From the line with "Select the Machine" to the final line of the data below, please write out every line exactly, with no pictures.

Saved entries:
■ ■ ■ ■ ■
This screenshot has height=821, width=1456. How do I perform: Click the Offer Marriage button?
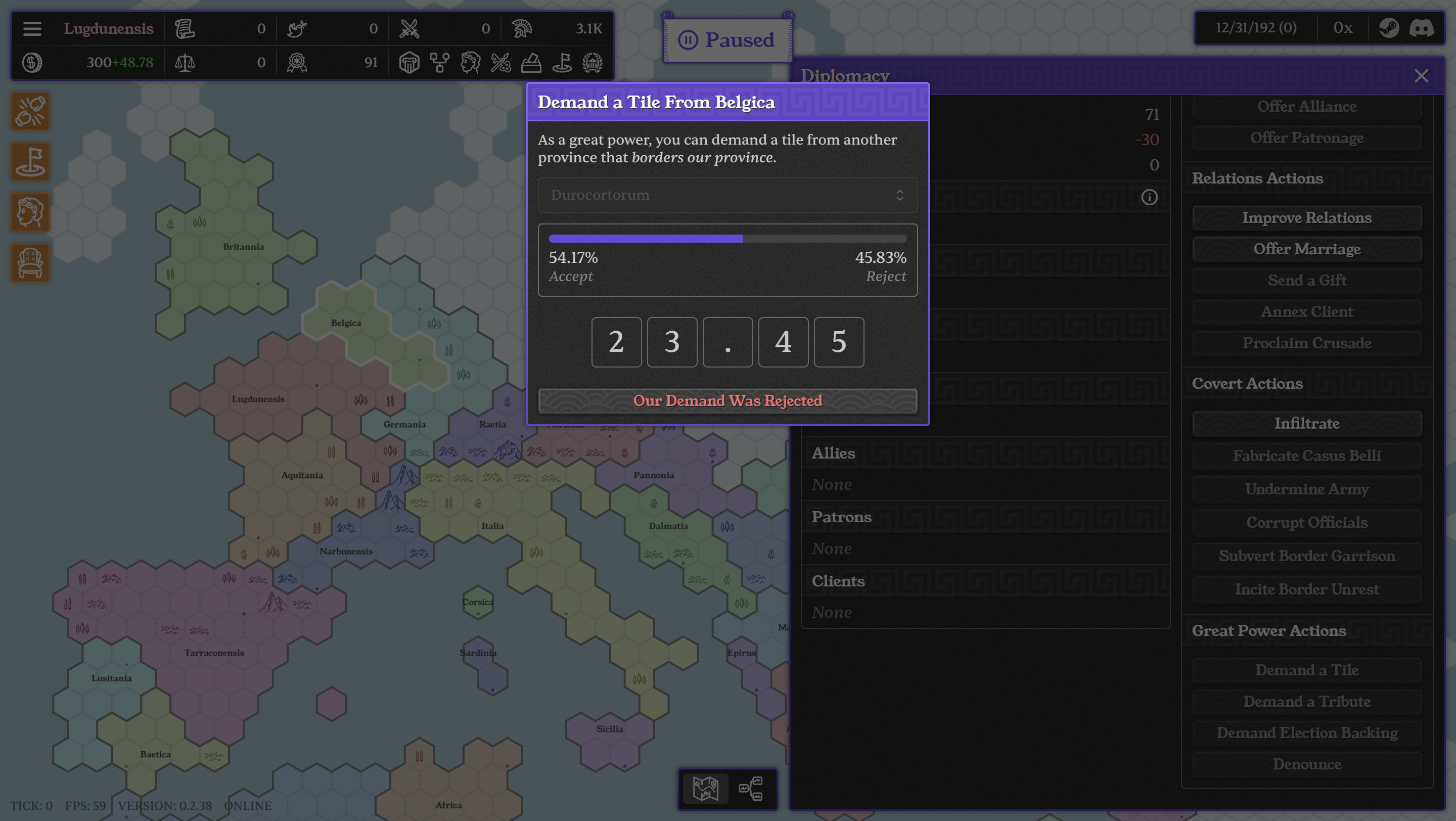[x=1307, y=249]
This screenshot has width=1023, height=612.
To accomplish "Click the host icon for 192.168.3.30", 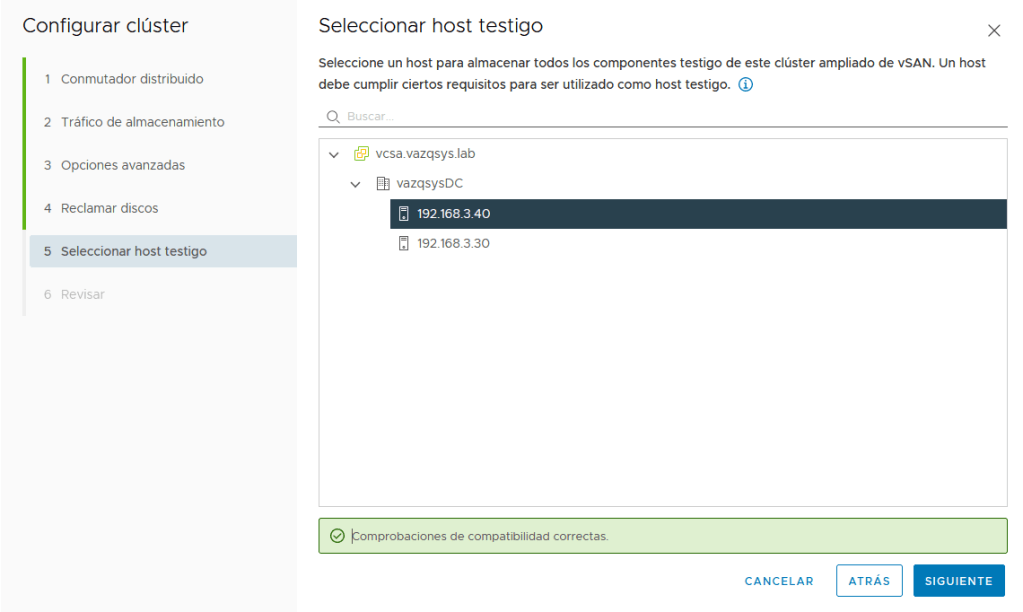I will [x=404, y=243].
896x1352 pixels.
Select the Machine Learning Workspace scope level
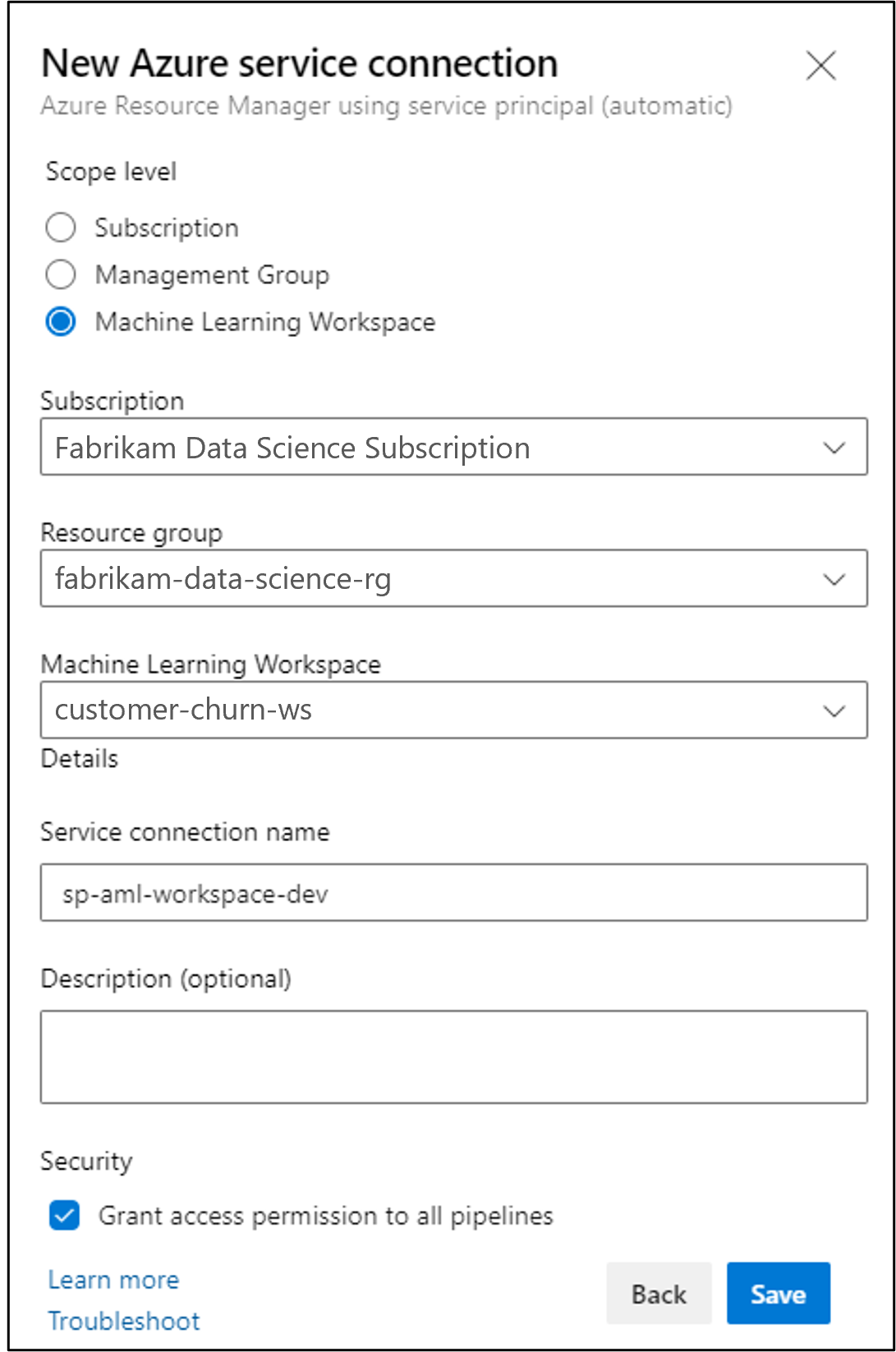click(61, 322)
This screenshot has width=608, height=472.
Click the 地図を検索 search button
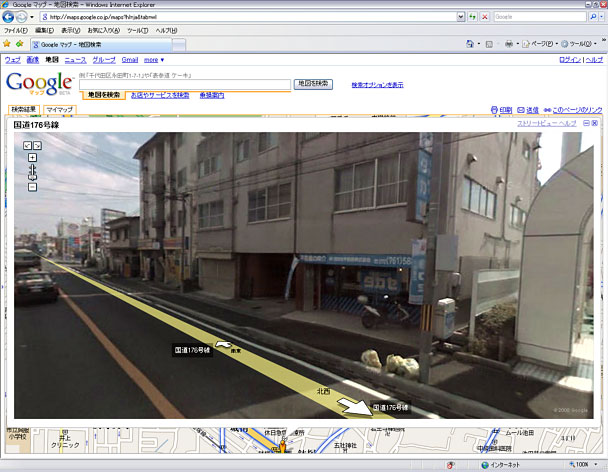tap(313, 84)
■ ■ ■ ■ ■
**ANSWER SPACE:**
Select the Machine Learning Workspace scope level
click(61, 322)
This screenshot has width=608, height=472.
Click the 地図を検索 search button
tap(313, 84)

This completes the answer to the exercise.